As you will no doubt recall, the Commonwealth Aircraft Corporation (CAC) was the brain-child of Essington Lewis, the Managing Director of BHP. During a visit to Europe in 1935 he came to believe that another major war was inevitable. He believed that Australia needed its own aircraft manufacturing capability so, on his return to Australia, he gained the support of the Australian government and partnership with other major companies including General Motors-Holden, ICI and the Orient Steamship Company (which was moving into the Australian airline business), to create CAC.
Lawrence Wackett, who had been trying to get an aircraft manufacturing industry going in Australia since the early 1920s, was appointed CAC’s General Manager. He had also been overseas in 1935 looking for a modern aircraft type suitable for Australia’s needs and within Australia’s industrial capabilities, and selected the North American NA-16. This, with modifications, became the Wirraway. Its major modifications were two machine guns mounted in the nose, a modified tail and wings for added strength for dive bombing, and a swivel mounted machine gun in the rear cockpit.
The Wirraway was what the air force called a General Purpose aircraft, capable of training, ground support, reconnaissance and that sort of thing. They were alright for most roles but in contested air space, where they were forced to fly for the first few months of the Pacific War, they were sitting ducks and many were lost as a result. However, because of their general usefulness they remained in production until July 1946 and 757 were made.

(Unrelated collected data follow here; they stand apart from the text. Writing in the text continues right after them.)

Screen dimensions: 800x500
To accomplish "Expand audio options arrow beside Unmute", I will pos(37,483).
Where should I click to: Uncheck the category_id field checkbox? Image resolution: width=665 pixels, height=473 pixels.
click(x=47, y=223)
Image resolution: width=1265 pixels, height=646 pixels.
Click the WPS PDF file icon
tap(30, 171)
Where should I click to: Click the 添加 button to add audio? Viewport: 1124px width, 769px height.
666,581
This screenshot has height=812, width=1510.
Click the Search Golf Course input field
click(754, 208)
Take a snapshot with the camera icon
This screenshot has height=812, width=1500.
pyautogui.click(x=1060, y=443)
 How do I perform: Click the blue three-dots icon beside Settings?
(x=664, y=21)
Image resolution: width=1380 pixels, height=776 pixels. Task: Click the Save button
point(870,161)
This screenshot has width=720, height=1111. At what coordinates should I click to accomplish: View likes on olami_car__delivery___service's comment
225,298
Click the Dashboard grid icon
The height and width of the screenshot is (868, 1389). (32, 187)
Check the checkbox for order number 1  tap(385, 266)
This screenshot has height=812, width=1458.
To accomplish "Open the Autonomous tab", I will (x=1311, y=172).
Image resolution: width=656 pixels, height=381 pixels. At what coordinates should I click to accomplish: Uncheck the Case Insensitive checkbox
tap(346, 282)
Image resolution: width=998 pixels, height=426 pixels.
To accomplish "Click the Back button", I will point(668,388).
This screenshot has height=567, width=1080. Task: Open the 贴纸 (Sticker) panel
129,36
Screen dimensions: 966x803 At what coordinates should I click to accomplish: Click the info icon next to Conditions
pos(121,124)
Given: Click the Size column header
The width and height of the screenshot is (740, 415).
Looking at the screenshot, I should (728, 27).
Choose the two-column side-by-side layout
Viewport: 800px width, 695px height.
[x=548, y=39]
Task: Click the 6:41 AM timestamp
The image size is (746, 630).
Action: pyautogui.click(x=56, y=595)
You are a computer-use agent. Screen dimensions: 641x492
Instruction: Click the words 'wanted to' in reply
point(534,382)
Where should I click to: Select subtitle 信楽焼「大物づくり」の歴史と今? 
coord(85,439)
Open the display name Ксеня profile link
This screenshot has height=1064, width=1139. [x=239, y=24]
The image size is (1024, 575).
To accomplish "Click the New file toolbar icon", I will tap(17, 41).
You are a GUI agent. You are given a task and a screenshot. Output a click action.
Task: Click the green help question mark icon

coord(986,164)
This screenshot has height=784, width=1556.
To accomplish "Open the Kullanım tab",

Youngsters growing up in the 1950s and 1960s could not help but know about the Wirraway. They were part of Australia’s wartime history of achievement and they were everywhere. Some ex-air force ones were converted into crop dusters, others were flown privately and a lot were bought cheaply and stood on public display – I remember seeing two or there at petrol stations. There were so many of them that even today every self respecting aviation museum has one in its collection.
It was probably a government regulation written somewhere that every Australian youngster had to make a model of a Wirraway. It was not difficult, all you needed was the old yellow Airfix Harvard kit and the article in the Airfix magazine showing how to modify the nose and the tail to make a reasonable (for those days) replica of one. So I made one and, having completed my statutory obligations, forgot about Wirraways for many years. At some stage I picked up the High Planes kit but it looked very challenging. I also picked up the MPM kit when it was first release in 1996 but was not inspired to make it. And that’s how things stood until last year when I saw a photo of a big yellow Canadian Harvard and was inspired to make a yellow trainer Wirraway to match it.
The MPM kit was not impressive but typical of that manufacturer’s first few years. There was lots of flash, many vaguely formed parts and a couple of significant short shots. Undaunted I soldiered on until it came time to provide the cockpit with some details. The kit is very vague about what goes into a Wirraway cockpit and search as I might on the interweb I couldn’t find any decent photos of what they looked like. As a youngster I’d been plonked into a Wirraway cockpit at a petrol station and remembered it as being a mess of silver painted pipes but I could find no photos to confirm or deny my memory.
After a couple of months I decided ‘to hell with it’ and created the cockpit in what I thought might be reasonably accurate and painted it interior green, which seemed reasonable since most aircraft of that period were painted that way.
The next challenges was the cockpit canopy. It was vacformed, which has its usual problems, but not impossible. Hand masking those glasshouse canopies is a tedious task so I acquired a Special Hobby masking set to make life easy. Only when I tried to apply the masks did I discover that the 1996 MPM Wirraway and the 2010 Special Hobby Wirraway kits are not the same kit and the Special Hobby masks did not fit on the MPM canopy. Oh well, there went a couple of nights as I masked the canopy the old fashioned way. There’s a lesson to be learned here somewhere but I’m not sure what it is or whether I’ve learned it.
After that the rest of the project of battling this kit into submission was easy. I’d bought the DK Decals set for various Wirraway schemes and, inspired by the Pacific Group Build, planned to make it in the all-over Foliage Green with white trimmings scheme. However, unthinkingly I put the earlier version air filter under the nose and so had to paint it in the three tone scheme worn by the only Wirraway that had the amazing good luck to shoot down as Japanese fighter.
After everything was over and the model was completed I discovered that the local little aviation museum has a Wirraway in its collection so I went to have a look.
Surprisingly, I’d got the cockpit layout more or less right but yes, the inside was, as I recalled, a maze of structural pipe work and it was all painted silver. However, as Ghuru Mark later pointed out, it was a restored aircraft so there was no guarantee that it was accurate. Later again I found myself at another little aviation museum which had another restored Wirraway. This time the structural tubing was painted in the usual interior green and everything else in silver. Who knows which is correct for 1942, of if either of them are even near the mark. It’s not something I lie in bed at night worrying about.